Он лежал до семи; принял ванну, позавтракал и с чемоданом в руке вышел в город. Он повернул на восток, к озеру. Апрельское солнце ярко сияло в сапфировом омуте; но над ним к югу и к западу небо было затянуто тяжелым туманом, в котором солнце должно погаснуть. Он повернул на запад. В улицах еще стояла тьма; дома казались сгустками дыма, осевшими на землю; люди, все чаще попадавшиеся ему на пути, казались дымом, изрыгаемым невидимой трубою. Он пришел к мосту, вонзившему и дым свои фермы, чтобы стадо барж могло проскользнуть но черно-дымной воде. Отвесно вздымались закоптелые стены складов, а на той стороне высились гигантские краны, элеватор, блюющие трубы. Он пришел к другому мосту, перекинутому через железнодорожное полотно. Пролет выгибался над сумятицей рельсов и дымящих локомотивов внизу, точно черным шквалом надутый парус. Город был дым, осевший и ощетинившийся яростью. Маркэнд дошел до Холстед-стрит и повернул к югу. Жалкие домишки образовали артерию, по которой шумел людской поток; в окнах верхних этажей, обращенных на восток, мерцал тот же блеск копоти, что и в глазах прохожих. Улицы казались сгустком воздуха; дым и пот стояли в них, спрессованные в кирпичи, и небо казалось дыханием домов. Маркэнд вошел в салун; пиво пахло, как Холстед-стрит, сандвич был вырезан из живой улицы, скрытой за дверьми. Он снова пошел вперед, слишком изумленный, чтоб чувствовать усталость. Спутанные улицы постепенно превратились в открытые свалки, а потом снова потерялись в лабиринтах труб и печей. Он повернул на восток, где гнет казался меньше, перешел еще один железнодорожный мост (в обузданной ярости депо таилась разгадка города) и снова вышел к озеру.

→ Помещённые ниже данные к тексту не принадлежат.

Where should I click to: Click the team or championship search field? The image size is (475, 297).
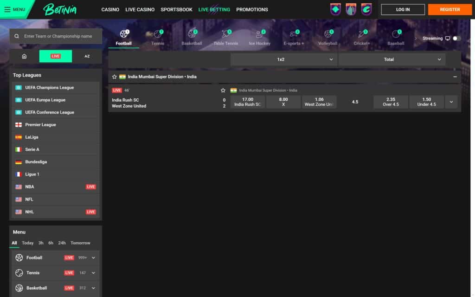(58, 36)
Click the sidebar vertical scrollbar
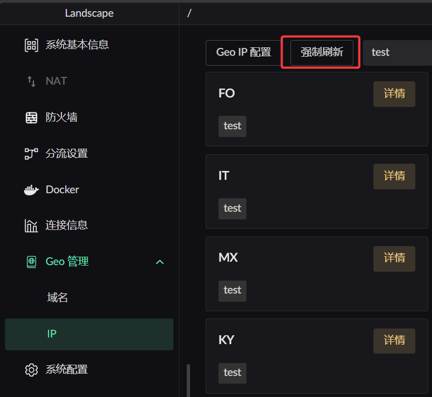This screenshot has width=432, height=397. [188, 380]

Близ покойных вод он почувствовал усталость; он много часов шел пешком. Чикаго был беспредельным разгулом дыма, плоти, кирпича и стали, ограниченным только холодным озером. Он вышел на площадь; здесь город тоже казался усталым и притихшим. Трехэтажные кирпичные дома с белой каменной церковкой во главе обсели клочок зеленого луга; матери дремали на ржавых скамейках, вокруг которых играли дети. Одну за другой проходил Маркэнд усталые улицы, где мирно ветшали низкие деревянные домики. Повсюду простирались горизонты могущества; застойные на вид улочки служили резервуарами прерии и неистовому городу. Он набрел на крохотный парк; в дальнем углу - деревянные воротца с полусгнившим хитросплетением викторианской решетки; и за ними он увидел мощеную площадь, забитую трамваями и грузовиками. На каждом одряхлевшем доме висела табличка: "Сдаются комнаты". Маркэнд позвонил, и старуха, открывшая дверь, привела его по лестнице к узкой койке и грязному окошку.
На следующее утро Маркэнд прошел сквозь деревянные воротца. В конце бульвара он увидел стальную, высившуюся на фоне неба рощу. Он направился туда, он шел, шел. Роща не двигалась; потом она стала ниже, раскинулась, превратилась в бойни. Маркэнд очутился в гуще запаха крови, сладкого и упорного, точно кожей обтягивающего город. Вскоре все его тело пропиталось этим запахом, и он перестал его замечать. Он шел среди эстакад, откуда раздавалось мычание и блеяние, в толпе рабочих, стучавших высокими каблуками, под огромными сводами, где кишела смерть. Перед высоким красным зданием, которое тряслось, как разъяренный зверь, он остановился и над крышей прочел: "Ленк и Кo". Он не вспомнил о женщине, носившей это имя.
- Какой работы? - переспросил он маленького человечка за конторкой. Любой, если только вы дадите мне время освоиться с ней... Нет, не в конторе. Я сказал - работы.